Data records:
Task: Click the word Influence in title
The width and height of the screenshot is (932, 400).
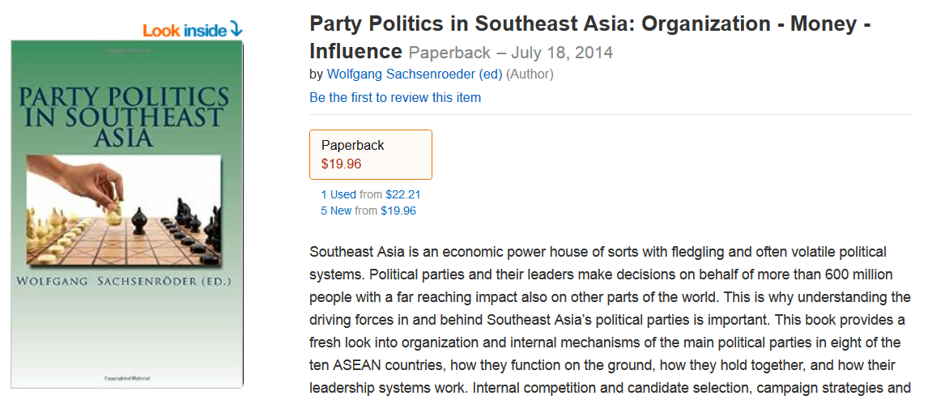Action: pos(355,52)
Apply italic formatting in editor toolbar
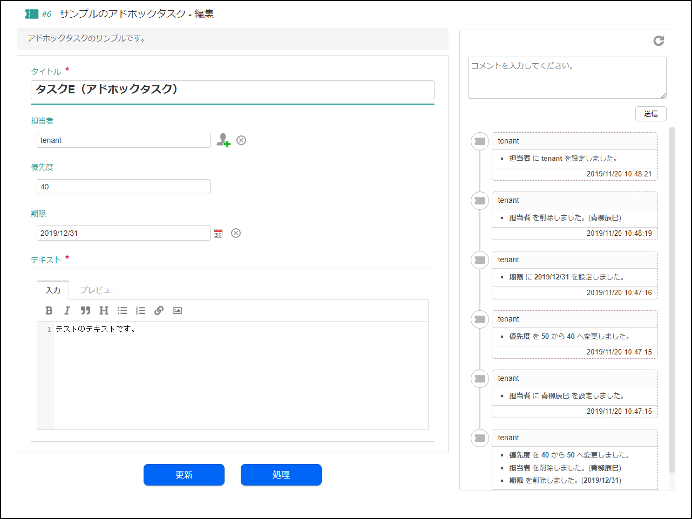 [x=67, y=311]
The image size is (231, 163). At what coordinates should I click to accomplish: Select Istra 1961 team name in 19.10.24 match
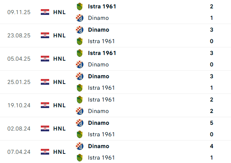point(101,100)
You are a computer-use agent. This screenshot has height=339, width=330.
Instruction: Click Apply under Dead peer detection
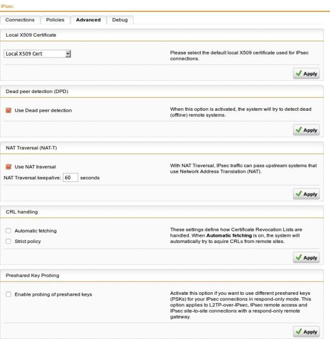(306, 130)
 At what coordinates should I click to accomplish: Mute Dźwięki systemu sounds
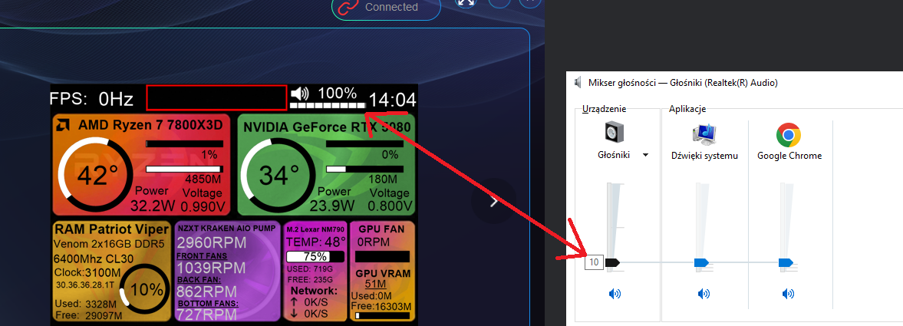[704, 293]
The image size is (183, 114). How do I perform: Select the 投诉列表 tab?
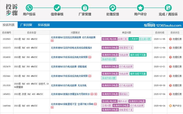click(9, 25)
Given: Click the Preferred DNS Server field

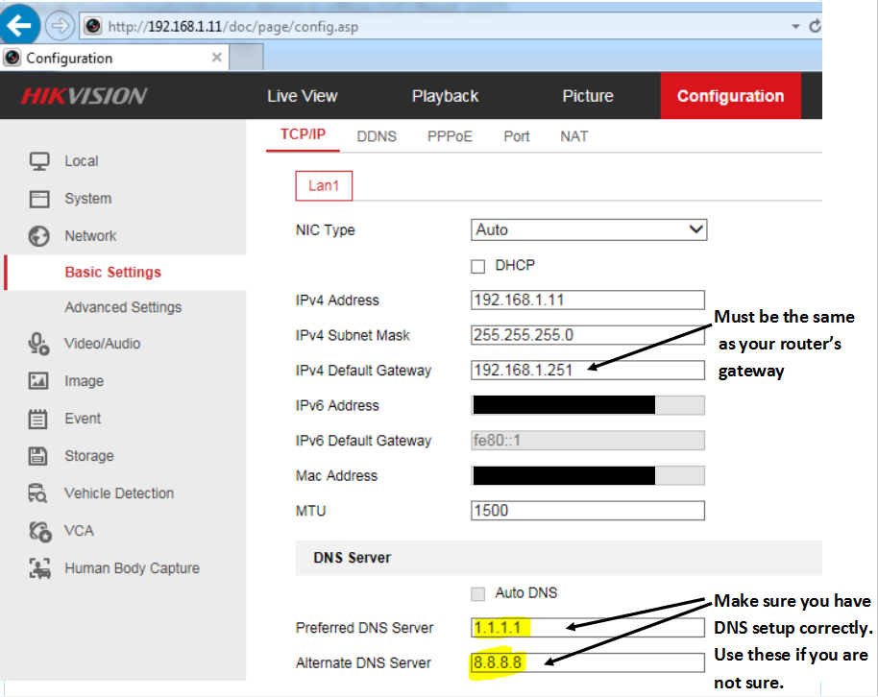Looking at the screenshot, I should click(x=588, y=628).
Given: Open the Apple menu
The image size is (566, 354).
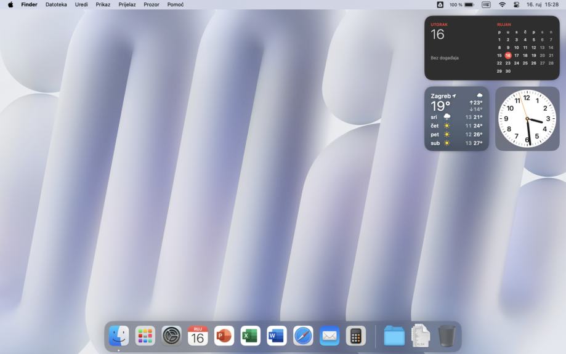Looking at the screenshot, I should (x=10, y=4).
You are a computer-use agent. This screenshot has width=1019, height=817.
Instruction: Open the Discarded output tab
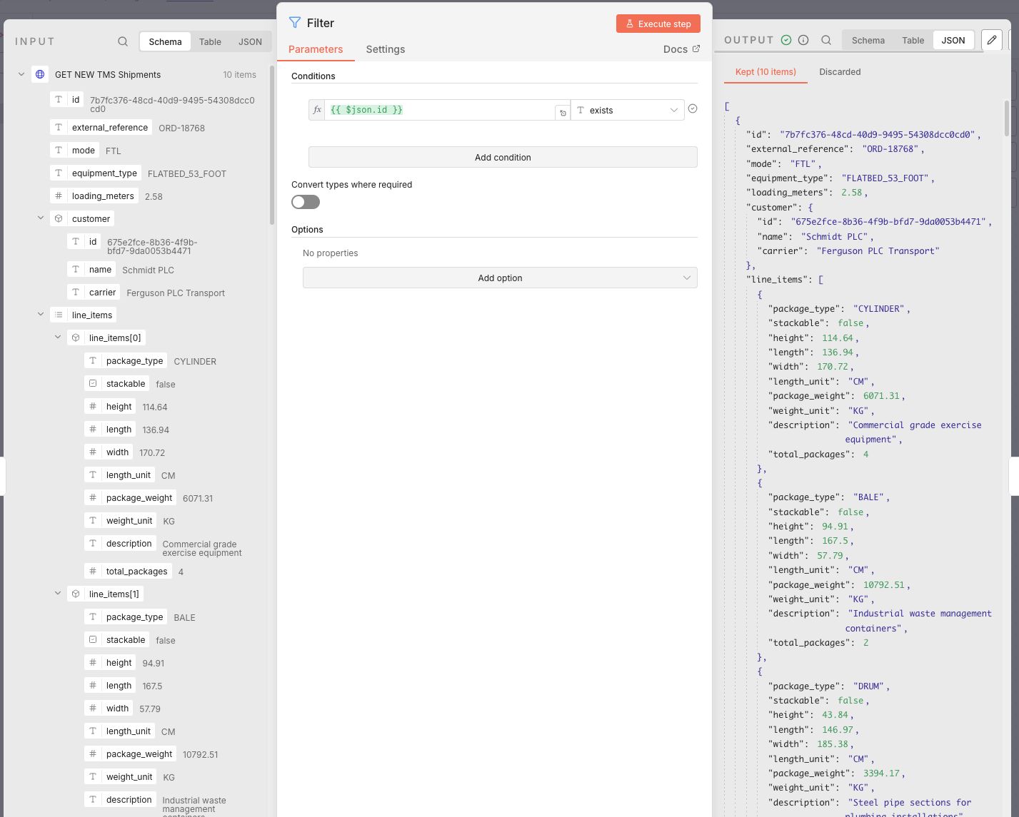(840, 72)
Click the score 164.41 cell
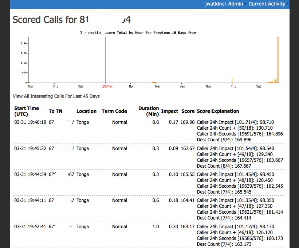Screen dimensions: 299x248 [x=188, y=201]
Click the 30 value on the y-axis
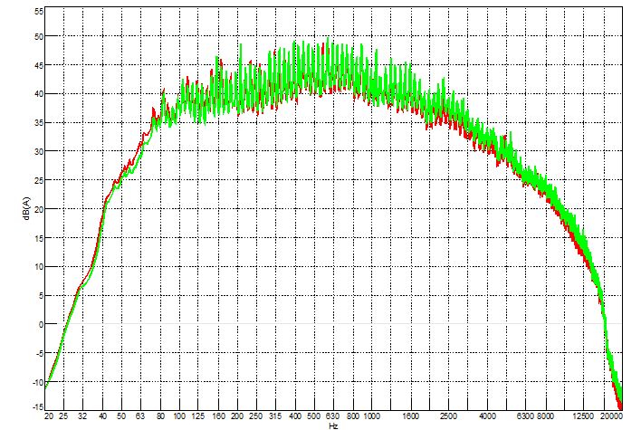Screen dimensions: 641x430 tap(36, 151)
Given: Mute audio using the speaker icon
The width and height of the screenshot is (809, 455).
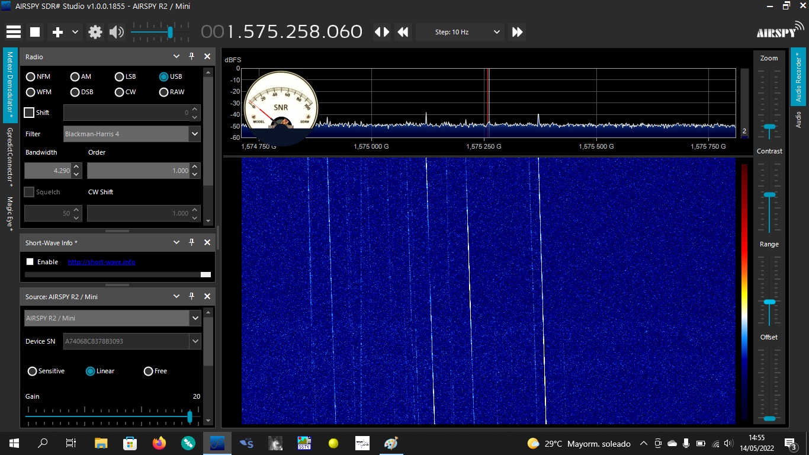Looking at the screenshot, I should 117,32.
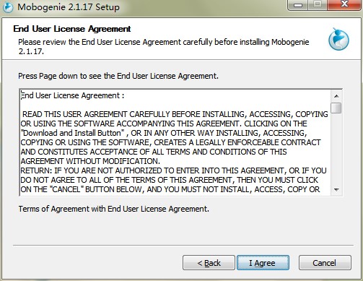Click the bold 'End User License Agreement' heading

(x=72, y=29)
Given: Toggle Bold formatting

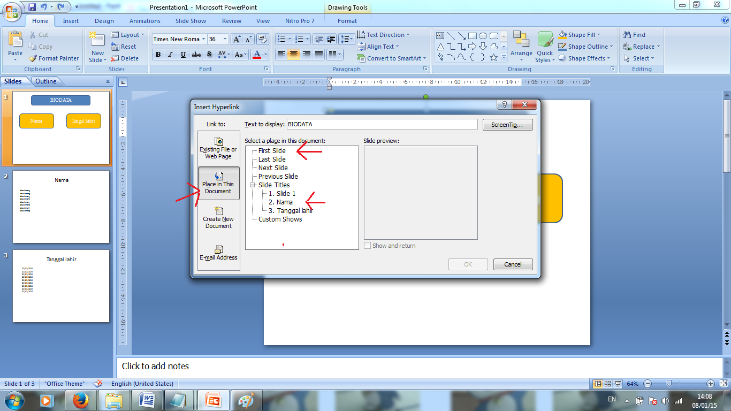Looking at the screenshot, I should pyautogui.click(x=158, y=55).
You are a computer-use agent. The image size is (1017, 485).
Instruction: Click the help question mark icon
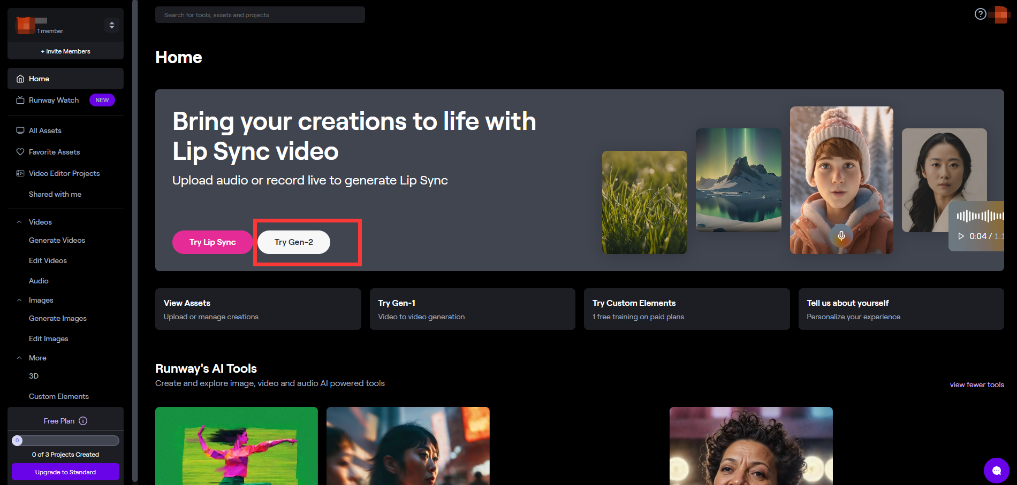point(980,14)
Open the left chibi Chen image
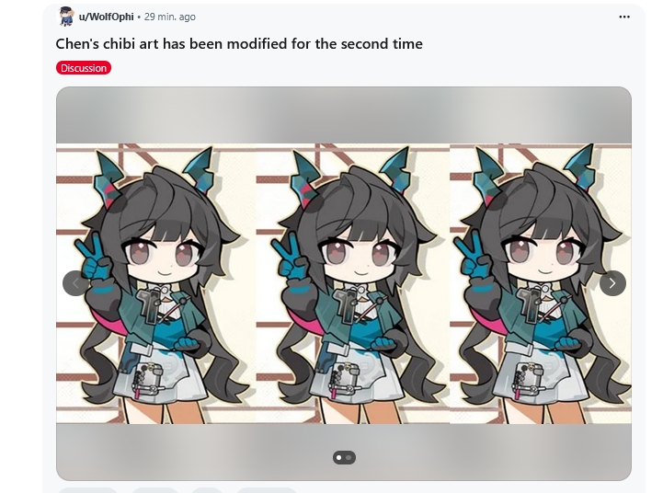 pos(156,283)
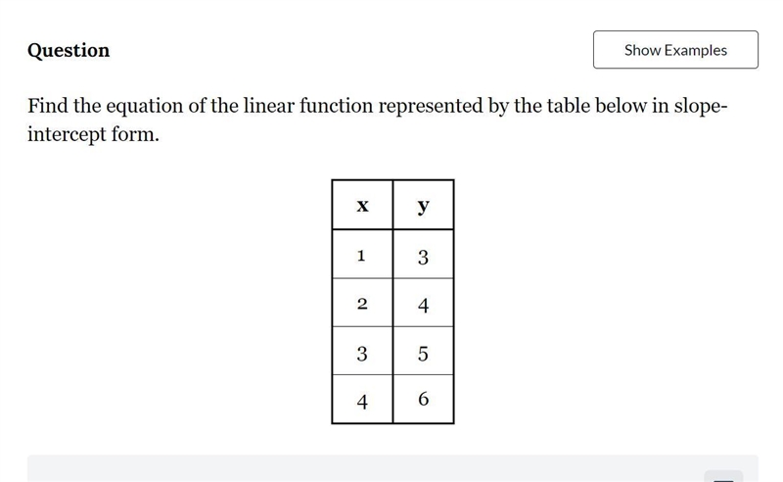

Instructions for the task: From the line containing "Given: Click the Preferred DNS Server field" through the last line of the records above, reproduce every line exactly, leaving out the pictures.

Answer to the problem:
Given: Click the Preferred DNS Server field

Looking at the screenshot, I should click(x=588, y=628).
Given: Open the Apple menu
The image size is (566, 354).
Looking at the screenshot, I should (x=10, y=4).
You are a computer-use agent. This screenshot has width=1019, height=817.
Instruction: Open the Discarded output tab
(840, 72)
Click the score 164.41 cell
Screen dimensions: 299x248 [x=188, y=201]
Click the 30 value on the y-axis
Screen dimensions: 641x430 tap(36, 151)
Given: Mute audio using the speaker icon
The width and height of the screenshot is (809, 455).
Looking at the screenshot, I should 117,32.
Click the bold 'End User License Agreement' heading

(x=72, y=29)
Given: Toggle Bold formatting

Looking at the screenshot, I should pyautogui.click(x=158, y=55).
You are a computer-use agent. The image size is (1017, 485).
Instruction: Click the help question mark icon
point(980,14)
Open the left chibi Chen image
 pos(156,283)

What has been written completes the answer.